Con queste immagini l’Associazione Sportiva Albaria, che ha la sede proprio sulla spiaggia di Mondello e che opera a favore della valorizzazione del luogo e delle attività sportive legate al mare, ha montato una riuscita campagna di denuncia contro l'esistenza e la tacita accettazione pubblica ed istituzionale di cancellate che andrebbero rimosse alla fine della stagione balneare e invece sono rimaste per decenni, anche nei mesi invernali - SEMPRE - a creare un muro e con esso, una distanza tra il mare e i cittadini. 

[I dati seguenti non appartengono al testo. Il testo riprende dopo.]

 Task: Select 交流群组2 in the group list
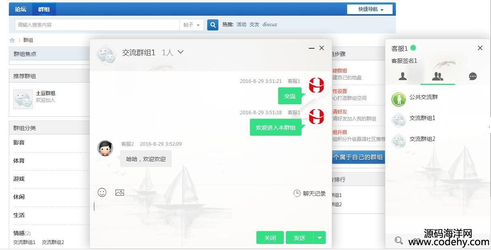(x=422, y=139)
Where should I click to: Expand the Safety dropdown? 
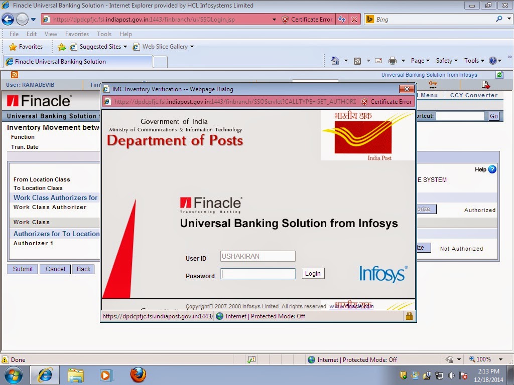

Ferro, punte acuminate, ruggine, pochi accessi al mare, "proteggono" da non si sa chi o cosa, e privatizzano una striscia di sabbia che si va assottigliando anno dopo anno e che offre in estate la vista di una “baraccopoli” di cabine estive che si amplia sempre più, triste e proletaria evocazione della villa al mare dei "signori". 

Cemento e impianti fatiscenti, scarsi servizi, nessun progetto e nessuna strategia tesa ad un miglioramento e ad una riqualificazione del luogo, nessuna immagine proponibile se non quella di un luogo deputato al "pediluvio" estivo. 

Ma se tutto questo certamente esiste e sussiste ancora, é soprattutto per la acritica accettazione delle cose che è usuale e radicata nella popolazione locale, per la quale, alla fine della storia, probabilmente il "pediluvio" estivo è effettivamente una condizione a cui aspirare nella scansione di una vita senza storia.